> 選んだ抜粋

今田耕司「高橋(克実)さん、もう二度と(この番組)できないかもしれません」

アキラ100%が生放送で失敗した。1月1日放送『第51回爆笑ヒットパレード2018』(フジテレビ)の「新春レッドカーペット」コーナーでのハプニングだ。
局部が見えた、見えなかった、とネットは大騒ぎに。Twitterのトレンドにも「アキラ100%」が急上昇した。

生放送で失敗するなんて、アキラ100%はもうテレビに出られないのではないか。そんな心配の声も聞こえる。だが聞いてほしい。あの失敗は「価値ある失敗」だったことを。

アキラ100%の失敗は「価値ある失敗」である。生放送露出事件を「シュレディンガーの猫」と解いてみた
アキラ100%『裸の大様』(Sony Music Marketing inc.)

「この世に絶対って無いよ」


この日、アキラ100%は、3つの箱を入れ替える「シガーボックス」を股間にお盆を挟んだまま見事に披露。そのまま「ここから本番です」と箱を裏返した。右手に「謹賀」、左手に「新年」の箱。2つの箱で赤い箱を挟み、股間を隠したまま慎重にお盆を外す。

ここから、赤い箱を一瞬宙に浮かせ「謹賀」「新年」の箱を横に持ち替えようとしたのだが……うまく赤い箱をキャッチできず、箱はバラバラに。慌てて股間を隠すようにその場に崩れ落ちれた姿に、スタジオは騒然。アキラ100%は土下座のような格好のまま、レッドカーペットで舞台袖へ流されていった。


「見えた」「見えてない」「前貼りをしてた」「全裸だった」……ネットでは元日からアキラ100%の股間について意見が飛び交う。真意の程はわからないが、ひとつ言えるのは「視聴者はこの芸が失敗する可能性があることを忘れていた」なのではないか。

『R-1ぐらんぷり 2017』で優勝して以来、アキラ100%はお盆をはじめ、ティッシュ、おたま、ピンポン球、燃え盛る火など、様々な手段で股間を隠してきた。『水曜日のダウンタウン』でスーパースローカメラと対決して負けたりということはあったが、筆者が見た限りでは本ネタ中に失敗することはなかったように思う。成功に慣れるあまり、視聴者は「失敗するかもしれない」というドキドキを忘れていた。平穏無事な日々が続くあまり、災害対策を怠ってしまうようなものだ。

> 収集データ
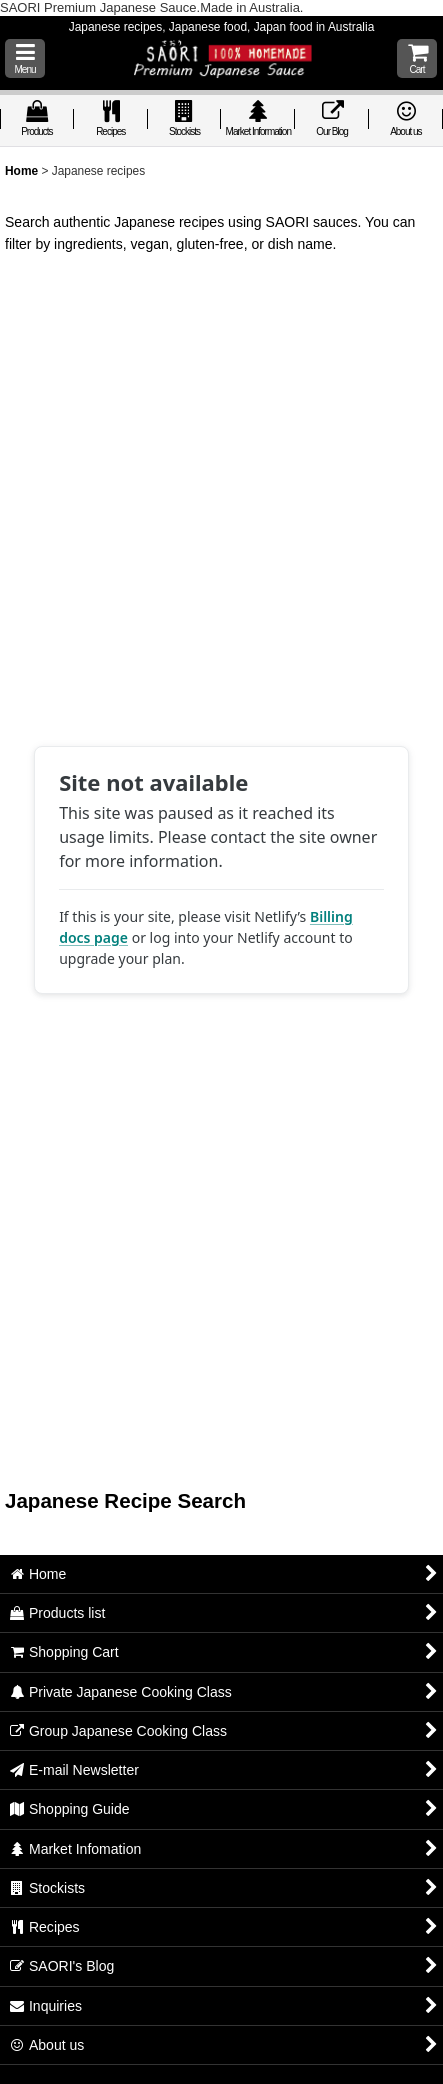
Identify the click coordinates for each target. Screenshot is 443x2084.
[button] (25, 58)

> 演習の目的
アキラ100%の生放送での失敗を扱った抜粋から、「アキラ100%の失敗は「価値」で始まり「を怠ってしまうようなものだ。」で終わる部分を、その両方の語句も含めて一字一句違えずに書き写してください。

> 正しい結果
アキラ100%の失敗は「価値ある失敗」である。生放送露出事件を「シュレディンガーの猫」と解いてみた
アキラ100%『裸の大様』(Sony Music Marketing inc.)

「この世に絶対って無いよ」


この日、アキラ100%は、3つの箱を入れ替える「シガーボックス」を股間にお盆を挟んだまま見事に披露。そのまま「ここから本番です」と箱を裏返した。右手に「謹賀」、左手に「新年」の箱。2つの箱で赤い箱を挟み、股間を隠したまま慎重にお盆を外す。

ここから、赤い箱を一瞬宙に浮かせ「謹賀」「新年」の箱を横に持ち替えようとしたのだが……うまく赤い箱をキャッチできず、箱はバラバラに。慌てて股間を隠すようにその場に崩れ落ちれた姿に、スタジオは騒然。アキラ100%は土下座のような格好のまま、レッドカーペットで舞台袖へ流されていった。


「見えた」「見えてない」「前貼りをしてた」「全裸だった」……ネットでは元日からアキラ100%の股間について意見が飛び交う。真意の程はわからないが、ひとつ言えるのは「視聴者はこの芸が失敗する可能性があることを忘れていた」なのではないか。

『R-1ぐらんぷり 2017』で優勝して以来、アキラ100%はお盆をはじめ、ティッシュ、おたま、ピンポン球、燃え盛る火など、様々な手段で股間を隠してきた。『水曜日のダウンタウン』でスーパースローカメラと対決して負けたりということはあったが、筆者が見た限りでは本ネタ中に失敗することはなかったように思う。成功に慣れるあまり、視聴者は「失敗するかもしれない」というドキドキを忘れていた。平穏無事な日々が続くあまり、災害対策を怠ってしまうようなものだ。